- _Record excerpts_

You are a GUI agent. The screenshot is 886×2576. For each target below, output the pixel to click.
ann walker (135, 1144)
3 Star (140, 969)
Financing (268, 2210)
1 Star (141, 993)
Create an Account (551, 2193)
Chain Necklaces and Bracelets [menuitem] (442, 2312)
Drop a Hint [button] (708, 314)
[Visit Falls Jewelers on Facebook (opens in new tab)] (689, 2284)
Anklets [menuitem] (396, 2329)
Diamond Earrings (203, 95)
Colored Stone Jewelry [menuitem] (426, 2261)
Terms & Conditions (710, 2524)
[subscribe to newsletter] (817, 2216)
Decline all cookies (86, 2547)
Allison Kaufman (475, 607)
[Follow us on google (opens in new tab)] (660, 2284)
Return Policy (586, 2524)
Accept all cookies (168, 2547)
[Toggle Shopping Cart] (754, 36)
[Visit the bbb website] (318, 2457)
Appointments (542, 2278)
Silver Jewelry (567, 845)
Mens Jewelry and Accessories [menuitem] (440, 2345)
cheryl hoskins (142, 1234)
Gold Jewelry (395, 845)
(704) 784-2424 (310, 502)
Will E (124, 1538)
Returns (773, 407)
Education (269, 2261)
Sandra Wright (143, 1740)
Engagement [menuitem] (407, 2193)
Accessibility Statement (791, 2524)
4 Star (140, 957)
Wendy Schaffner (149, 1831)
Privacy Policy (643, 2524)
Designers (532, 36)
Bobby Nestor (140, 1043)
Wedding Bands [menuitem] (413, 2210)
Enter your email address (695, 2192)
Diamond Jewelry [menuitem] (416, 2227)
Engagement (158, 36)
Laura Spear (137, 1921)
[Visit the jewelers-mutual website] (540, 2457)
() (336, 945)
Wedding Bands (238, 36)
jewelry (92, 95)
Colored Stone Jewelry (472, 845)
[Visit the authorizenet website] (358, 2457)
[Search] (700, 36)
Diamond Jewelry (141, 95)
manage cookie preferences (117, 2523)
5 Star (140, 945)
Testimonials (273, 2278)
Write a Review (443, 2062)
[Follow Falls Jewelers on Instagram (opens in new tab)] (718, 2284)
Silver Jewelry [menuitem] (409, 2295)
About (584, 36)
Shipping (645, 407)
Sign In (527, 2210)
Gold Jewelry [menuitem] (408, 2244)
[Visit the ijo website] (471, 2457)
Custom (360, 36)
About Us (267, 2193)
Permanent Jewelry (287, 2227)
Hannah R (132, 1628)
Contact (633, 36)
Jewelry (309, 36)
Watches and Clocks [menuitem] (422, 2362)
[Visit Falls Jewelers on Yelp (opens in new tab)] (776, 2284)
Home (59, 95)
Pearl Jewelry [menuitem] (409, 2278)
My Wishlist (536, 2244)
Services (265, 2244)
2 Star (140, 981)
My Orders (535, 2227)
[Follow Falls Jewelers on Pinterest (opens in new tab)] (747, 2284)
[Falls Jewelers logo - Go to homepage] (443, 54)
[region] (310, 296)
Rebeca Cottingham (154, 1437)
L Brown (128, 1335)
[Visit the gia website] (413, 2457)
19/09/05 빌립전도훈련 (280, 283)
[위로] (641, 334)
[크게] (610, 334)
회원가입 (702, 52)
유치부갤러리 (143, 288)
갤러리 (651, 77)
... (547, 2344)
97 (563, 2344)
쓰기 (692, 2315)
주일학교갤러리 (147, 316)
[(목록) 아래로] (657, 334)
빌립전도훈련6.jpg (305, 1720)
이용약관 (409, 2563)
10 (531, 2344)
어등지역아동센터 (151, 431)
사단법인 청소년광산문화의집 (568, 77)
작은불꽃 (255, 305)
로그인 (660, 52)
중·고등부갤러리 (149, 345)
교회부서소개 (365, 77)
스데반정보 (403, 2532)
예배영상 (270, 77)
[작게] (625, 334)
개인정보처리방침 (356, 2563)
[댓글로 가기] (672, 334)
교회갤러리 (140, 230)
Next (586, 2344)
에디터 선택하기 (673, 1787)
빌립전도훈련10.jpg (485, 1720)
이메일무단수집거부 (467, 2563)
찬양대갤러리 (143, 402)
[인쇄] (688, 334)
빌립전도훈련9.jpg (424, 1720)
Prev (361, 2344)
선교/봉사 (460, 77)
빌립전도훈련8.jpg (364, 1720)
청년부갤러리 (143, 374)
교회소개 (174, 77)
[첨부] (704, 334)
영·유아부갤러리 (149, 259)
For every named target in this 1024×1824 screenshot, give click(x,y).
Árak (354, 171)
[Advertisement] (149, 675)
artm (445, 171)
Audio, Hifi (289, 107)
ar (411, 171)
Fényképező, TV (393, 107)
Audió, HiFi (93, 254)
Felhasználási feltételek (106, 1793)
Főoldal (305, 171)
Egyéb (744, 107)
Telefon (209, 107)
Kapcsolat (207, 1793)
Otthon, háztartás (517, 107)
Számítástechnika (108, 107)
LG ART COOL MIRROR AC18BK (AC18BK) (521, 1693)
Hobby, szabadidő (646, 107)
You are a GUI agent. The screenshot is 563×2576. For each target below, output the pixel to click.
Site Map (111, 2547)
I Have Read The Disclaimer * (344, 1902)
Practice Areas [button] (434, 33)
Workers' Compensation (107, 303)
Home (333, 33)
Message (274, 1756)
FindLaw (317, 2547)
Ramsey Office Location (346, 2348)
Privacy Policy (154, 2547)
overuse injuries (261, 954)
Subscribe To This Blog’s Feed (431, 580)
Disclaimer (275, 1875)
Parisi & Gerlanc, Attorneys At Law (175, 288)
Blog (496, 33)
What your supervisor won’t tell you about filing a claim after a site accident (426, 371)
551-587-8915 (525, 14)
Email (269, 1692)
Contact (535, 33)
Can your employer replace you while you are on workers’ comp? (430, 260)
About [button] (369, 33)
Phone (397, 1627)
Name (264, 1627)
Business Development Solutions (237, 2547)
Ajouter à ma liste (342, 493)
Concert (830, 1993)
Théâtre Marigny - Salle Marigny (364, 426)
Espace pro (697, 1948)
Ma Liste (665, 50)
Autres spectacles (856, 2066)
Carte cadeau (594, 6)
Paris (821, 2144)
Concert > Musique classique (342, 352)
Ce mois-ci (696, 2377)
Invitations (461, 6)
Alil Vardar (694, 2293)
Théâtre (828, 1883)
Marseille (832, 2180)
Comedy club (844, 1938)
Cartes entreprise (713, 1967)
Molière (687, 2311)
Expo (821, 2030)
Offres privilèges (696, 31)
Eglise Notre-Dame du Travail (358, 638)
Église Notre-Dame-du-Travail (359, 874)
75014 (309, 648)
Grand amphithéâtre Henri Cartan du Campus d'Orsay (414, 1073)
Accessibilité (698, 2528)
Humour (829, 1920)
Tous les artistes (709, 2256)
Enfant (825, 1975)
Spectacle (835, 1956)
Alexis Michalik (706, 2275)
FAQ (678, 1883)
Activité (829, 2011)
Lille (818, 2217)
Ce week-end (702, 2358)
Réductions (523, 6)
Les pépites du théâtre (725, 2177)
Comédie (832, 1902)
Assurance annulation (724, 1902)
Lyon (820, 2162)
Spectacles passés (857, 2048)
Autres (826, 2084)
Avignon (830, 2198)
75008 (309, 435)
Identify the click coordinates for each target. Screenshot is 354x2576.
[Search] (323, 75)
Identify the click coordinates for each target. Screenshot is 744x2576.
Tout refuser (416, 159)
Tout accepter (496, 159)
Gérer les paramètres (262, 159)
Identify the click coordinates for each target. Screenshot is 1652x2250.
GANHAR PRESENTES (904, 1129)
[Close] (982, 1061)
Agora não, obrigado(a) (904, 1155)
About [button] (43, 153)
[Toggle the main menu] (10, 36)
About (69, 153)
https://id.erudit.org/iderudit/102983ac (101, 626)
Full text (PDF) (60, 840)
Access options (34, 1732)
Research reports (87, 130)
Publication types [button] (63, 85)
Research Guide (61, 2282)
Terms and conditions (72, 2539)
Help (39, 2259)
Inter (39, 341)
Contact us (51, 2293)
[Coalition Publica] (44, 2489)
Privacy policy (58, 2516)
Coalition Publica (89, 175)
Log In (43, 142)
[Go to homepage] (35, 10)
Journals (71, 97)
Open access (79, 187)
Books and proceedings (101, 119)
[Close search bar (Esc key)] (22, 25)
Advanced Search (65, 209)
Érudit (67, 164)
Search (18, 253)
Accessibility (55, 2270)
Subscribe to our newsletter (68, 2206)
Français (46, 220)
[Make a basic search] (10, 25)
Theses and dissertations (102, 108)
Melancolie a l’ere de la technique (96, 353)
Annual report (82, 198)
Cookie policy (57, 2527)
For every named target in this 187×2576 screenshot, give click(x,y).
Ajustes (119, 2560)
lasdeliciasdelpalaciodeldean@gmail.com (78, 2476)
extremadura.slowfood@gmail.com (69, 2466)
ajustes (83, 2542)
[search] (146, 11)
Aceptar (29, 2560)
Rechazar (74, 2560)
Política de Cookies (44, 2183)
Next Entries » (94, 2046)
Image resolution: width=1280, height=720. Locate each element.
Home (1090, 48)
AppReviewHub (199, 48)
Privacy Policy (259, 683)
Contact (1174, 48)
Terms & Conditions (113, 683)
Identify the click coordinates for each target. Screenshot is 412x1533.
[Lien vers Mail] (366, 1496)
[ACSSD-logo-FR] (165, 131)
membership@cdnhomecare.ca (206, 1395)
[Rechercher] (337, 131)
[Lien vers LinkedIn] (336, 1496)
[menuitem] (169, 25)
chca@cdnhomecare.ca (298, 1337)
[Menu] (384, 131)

- _What you will do_
Go through the material and select each line with the string "coordinates" in it.

- _Solution to this task_
Identify the click coordinates for each target. Screenshot is 354x2576.
Identify the click coordinates for each target. Screenshot is 744x2576.
Identify the click coordinates for each target. Screenshot is 1652x2250.
Identify the click coordinates for each target. Screenshot is 412x1533.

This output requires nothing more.